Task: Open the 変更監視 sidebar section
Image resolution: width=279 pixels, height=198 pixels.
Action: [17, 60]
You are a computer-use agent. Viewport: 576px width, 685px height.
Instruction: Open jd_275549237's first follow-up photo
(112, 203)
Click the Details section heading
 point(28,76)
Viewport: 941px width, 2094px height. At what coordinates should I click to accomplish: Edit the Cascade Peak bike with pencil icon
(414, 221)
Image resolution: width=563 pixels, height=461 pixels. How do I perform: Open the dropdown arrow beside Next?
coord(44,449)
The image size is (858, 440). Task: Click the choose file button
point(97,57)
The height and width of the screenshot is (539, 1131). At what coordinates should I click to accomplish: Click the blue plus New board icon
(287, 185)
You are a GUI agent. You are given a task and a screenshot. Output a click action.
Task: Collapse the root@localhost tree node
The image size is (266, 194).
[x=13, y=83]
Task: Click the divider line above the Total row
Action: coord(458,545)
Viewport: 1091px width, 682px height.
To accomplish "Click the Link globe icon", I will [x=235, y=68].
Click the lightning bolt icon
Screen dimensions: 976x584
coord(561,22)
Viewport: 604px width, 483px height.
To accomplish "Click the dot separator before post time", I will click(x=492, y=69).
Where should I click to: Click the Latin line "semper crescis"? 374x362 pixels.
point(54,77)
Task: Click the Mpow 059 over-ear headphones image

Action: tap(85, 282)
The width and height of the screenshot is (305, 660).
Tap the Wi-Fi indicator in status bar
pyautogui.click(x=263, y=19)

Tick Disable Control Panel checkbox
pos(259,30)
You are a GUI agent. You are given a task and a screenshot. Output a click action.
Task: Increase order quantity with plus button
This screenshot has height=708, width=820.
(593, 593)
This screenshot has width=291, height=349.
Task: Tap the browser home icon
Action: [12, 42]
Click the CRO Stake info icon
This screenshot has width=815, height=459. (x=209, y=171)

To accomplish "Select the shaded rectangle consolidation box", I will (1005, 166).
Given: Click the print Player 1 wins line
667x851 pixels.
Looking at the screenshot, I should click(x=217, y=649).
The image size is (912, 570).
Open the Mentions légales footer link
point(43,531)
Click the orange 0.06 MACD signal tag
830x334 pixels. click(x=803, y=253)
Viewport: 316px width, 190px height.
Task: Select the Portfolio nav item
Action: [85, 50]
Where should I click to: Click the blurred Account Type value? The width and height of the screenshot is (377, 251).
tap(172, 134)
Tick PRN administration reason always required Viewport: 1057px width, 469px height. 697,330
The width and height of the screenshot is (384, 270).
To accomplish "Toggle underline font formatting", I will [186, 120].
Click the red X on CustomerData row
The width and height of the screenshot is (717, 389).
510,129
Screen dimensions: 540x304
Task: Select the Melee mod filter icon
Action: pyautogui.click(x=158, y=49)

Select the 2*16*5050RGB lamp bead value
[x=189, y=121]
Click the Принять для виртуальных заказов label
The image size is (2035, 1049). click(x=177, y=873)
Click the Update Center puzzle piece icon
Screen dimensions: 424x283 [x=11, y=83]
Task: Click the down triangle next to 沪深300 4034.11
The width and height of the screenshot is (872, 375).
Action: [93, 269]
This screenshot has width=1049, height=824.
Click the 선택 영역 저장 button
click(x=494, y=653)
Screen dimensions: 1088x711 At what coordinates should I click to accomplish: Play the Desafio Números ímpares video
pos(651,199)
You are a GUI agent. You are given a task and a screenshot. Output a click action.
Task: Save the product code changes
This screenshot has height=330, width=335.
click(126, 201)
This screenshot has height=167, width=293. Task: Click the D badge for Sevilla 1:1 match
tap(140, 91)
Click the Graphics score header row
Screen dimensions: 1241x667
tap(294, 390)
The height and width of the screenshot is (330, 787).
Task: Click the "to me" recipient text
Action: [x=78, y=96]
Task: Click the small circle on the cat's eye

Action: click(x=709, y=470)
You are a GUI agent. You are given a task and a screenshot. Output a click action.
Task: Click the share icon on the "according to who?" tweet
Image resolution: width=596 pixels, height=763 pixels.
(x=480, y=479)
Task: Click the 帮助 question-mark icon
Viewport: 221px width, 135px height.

★ ★ ★

- [What to do]:
Above are the entries; return each one exactly.

- [Response area]:
Task: Open the 変更監視 sidebar section
Image resolution: width=279 pixels, height=198 pixels.
Action: [17, 60]
You are a computer-use agent. Viewport: 576px width, 685px height.
Instruction: Open jd_275549237's first follow-up photo
(112, 203)
Click the Details section heading
 point(28,76)
Viewport: 941px width, 2094px height. At what coordinates should I click to accomplish: Edit the Cascade Peak bike with pencil icon
(414, 221)
Image resolution: width=563 pixels, height=461 pixels. How do I perform: Open the dropdown arrow beside Next?
coord(44,449)
The image size is (858, 440). Task: Click the choose file button
point(97,57)
The height and width of the screenshot is (539, 1131). At what coordinates should I click to accomplish: Click the blue plus New board icon
(287, 185)
You are a GUI agent. You are given a task and a screenshot. Output a click action.
Task: Collapse the root@localhost tree node
The image size is (266, 194).
[x=13, y=83]
Task: Click the divider line above the Total row
Action: coord(458,545)
Viewport: 1091px width, 682px height.
To accomplish "Click the Link globe icon", I will [x=235, y=68].
Click the lightning bolt icon
Screen dimensions: 976x584
coord(561,22)
Viewport: 604px width, 483px height.
To accomplish "Click the dot separator before post time", I will click(x=492, y=69).
Where should I click to: Click the Latin line "semper crescis"? 374x362 pixels.
point(54,77)
Task: Click the Mpow 059 over-ear headphones image

Action: tap(85, 282)
The width and height of the screenshot is (305, 660).
Tap the Wi-Fi indicator in status bar
pyautogui.click(x=263, y=19)

Tick Disable Control Panel checkbox
pos(259,30)
You are a GUI agent. You are given a task and a screenshot. Output a click action.
Task: Increase order quantity with plus button
This screenshot has height=708, width=820.
(593, 593)
This screenshot has width=291, height=349.
Task: Tap the browser home icon
Action: [12, 42]
Click the CRO Stake info icon
This screenshot has width=815, height=459. (x=209, y=171)

To accomplish "Select the shaded rectangle consolidation box", I will (1005, 166).
Given: Click the print Player 1 wins line
667x851 pixels.
Looking at the screenshot, I should click(x=217, y=649).
The image size is (912, 570).
Open the Mentions légales footer link
point(43,531)
Click the orange 0.06 MACD signal tag
830x334 pixels. click(x=803, y=253)
Viewport: 316px width, 190px height.
Task: Select the Portfolio nav item
Action: [85, 50]
Where should I click to: Click the blurred Account Type value? The width and height of the screenshot is (377, 251).
tap(172, 134)
Tick PRN administration reason always required Viewport: 1057px width, 469px height. 697,330
The width and height of the screenshot is (384, 270).
To accomplish "Toggle underline font formatting", I will [186, 120].
Click the red X on CustomerData row
The width and height of the screenshot is (717, 389).
510,129
Screen dimensions: 540x304
Task: Select the Melee mod filter icon
Action: pyautogui.click(x=158, y=49)

Select the 2*16*5050RGB lamp bead value
[x=189, y=121]
Click the Принять для виртуальных заказов label
The image size is (2035, 1049). click(x=177, y=873)
Click the Update Center puzzle piece icon
Screen dimensions: 424x283 [x=11, y=83]
Task: Click the down triangle next to 沪深300 4034.11
The width and height of the screenshot is (872, 375).
Action: [93, 269]
This screenshot has width=1049, height=824.
Click the 선택 영역 저장 button
click(x=494, y=653)
Screen dimensions: 1088x711 At what coordinates should I click to accomplish: Play the Desafio Números ímpares video
pos(651,199)
You are a GUI agent. You are given a task and a screenshot. Output a click action.
Task: Save the product code changes
This screenshot has height=330, width=335.
click(126, 201)
This screenshot has height=167, width=293. Task: Click the D badge for Sevilla 1:1 match
tap(140, 91)
Click the Graphics score header row
Screen dimensions: 1241x667
tap(294, 390)
The height and width of the screenshot is (330, 787).
Task: Click the "to me" recipient text
Action: [x=78, y=96]
Task: Click the small circle on the cat's eye

Action: click(x=709, y=470)
You are a GUI agent. You are given a task and a screenshot. Output a click action.
Task: Click the share icon on the "according to who?" tweet
Image resolution: width=596 pixels, height=763 pixels.
(x=480, y=479)
Task: Click the 帮助 question-mark icon
Viewport: 221px width, 135px height.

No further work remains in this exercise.